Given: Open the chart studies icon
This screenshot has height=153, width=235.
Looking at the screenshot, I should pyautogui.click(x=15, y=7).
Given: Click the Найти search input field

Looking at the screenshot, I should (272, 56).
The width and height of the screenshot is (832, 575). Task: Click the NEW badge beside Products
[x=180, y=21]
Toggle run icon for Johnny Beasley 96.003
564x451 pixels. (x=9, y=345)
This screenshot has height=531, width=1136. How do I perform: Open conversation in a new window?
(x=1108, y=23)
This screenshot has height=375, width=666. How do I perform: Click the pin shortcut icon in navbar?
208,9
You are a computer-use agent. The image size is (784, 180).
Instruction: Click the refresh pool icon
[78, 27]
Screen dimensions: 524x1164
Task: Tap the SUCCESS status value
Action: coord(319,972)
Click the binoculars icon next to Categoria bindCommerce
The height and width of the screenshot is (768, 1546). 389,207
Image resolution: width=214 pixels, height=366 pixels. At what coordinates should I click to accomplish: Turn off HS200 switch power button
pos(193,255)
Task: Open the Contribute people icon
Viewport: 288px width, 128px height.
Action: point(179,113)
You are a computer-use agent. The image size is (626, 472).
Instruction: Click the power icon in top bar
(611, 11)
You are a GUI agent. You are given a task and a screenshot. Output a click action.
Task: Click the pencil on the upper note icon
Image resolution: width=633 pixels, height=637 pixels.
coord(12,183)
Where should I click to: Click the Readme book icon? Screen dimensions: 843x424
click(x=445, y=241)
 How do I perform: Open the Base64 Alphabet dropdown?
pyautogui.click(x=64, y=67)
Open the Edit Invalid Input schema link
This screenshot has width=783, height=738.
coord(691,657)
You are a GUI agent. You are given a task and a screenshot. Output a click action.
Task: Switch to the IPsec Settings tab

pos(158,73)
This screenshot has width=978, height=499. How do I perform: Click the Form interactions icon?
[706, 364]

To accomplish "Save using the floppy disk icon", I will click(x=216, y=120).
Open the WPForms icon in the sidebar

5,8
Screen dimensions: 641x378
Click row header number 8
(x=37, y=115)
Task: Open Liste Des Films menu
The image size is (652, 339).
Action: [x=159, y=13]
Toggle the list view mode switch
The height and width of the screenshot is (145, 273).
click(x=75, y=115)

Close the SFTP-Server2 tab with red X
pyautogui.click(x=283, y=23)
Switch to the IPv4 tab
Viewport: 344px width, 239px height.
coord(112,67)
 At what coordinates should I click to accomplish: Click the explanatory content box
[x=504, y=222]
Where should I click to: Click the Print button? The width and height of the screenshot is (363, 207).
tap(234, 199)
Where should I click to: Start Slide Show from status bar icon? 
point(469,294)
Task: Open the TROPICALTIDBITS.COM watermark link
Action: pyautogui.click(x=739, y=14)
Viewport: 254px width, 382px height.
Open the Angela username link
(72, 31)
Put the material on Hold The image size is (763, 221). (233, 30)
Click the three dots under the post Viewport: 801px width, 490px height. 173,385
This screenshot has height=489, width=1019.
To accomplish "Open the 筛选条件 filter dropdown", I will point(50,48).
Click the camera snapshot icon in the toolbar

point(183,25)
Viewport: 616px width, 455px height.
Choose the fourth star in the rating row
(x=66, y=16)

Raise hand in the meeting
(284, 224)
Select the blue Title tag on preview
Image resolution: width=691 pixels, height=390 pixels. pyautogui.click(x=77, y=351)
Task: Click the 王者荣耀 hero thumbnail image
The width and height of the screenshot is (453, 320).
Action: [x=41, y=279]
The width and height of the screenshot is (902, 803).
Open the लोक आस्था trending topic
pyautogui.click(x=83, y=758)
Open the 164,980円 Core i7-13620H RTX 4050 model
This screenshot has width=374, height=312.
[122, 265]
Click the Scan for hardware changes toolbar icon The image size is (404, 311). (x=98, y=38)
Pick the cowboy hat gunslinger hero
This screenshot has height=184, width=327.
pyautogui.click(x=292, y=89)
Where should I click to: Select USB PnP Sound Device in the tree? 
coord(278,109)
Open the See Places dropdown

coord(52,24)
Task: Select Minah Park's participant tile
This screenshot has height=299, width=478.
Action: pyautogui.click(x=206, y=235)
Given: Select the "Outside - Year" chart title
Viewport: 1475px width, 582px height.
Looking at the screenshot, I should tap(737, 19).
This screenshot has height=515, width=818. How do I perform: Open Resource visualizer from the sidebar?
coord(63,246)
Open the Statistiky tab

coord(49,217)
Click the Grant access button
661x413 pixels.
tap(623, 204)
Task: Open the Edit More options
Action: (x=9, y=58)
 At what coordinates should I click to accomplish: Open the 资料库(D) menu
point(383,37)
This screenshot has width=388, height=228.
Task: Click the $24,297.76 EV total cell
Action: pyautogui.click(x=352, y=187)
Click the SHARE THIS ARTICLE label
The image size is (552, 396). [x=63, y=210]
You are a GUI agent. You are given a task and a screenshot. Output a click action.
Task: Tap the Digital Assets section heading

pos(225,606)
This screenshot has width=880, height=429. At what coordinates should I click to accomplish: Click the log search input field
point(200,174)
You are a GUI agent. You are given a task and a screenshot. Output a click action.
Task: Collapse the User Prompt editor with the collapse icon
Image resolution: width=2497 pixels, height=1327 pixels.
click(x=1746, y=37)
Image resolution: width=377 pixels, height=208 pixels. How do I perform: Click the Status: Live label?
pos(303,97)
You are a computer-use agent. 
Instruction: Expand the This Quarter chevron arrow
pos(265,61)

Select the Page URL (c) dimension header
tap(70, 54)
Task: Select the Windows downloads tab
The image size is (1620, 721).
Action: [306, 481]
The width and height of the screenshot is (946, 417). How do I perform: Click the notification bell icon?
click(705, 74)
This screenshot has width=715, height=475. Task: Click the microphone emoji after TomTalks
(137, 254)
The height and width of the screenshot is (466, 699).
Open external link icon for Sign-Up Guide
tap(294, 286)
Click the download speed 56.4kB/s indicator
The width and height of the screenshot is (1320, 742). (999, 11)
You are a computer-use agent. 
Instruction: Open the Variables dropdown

——————————

> Brief
The lines you need are those containing "chart"; find them in the records and copy them.

> Reply
Given: Open the chart studies icon
Given: Select the "Outside - Year" chart title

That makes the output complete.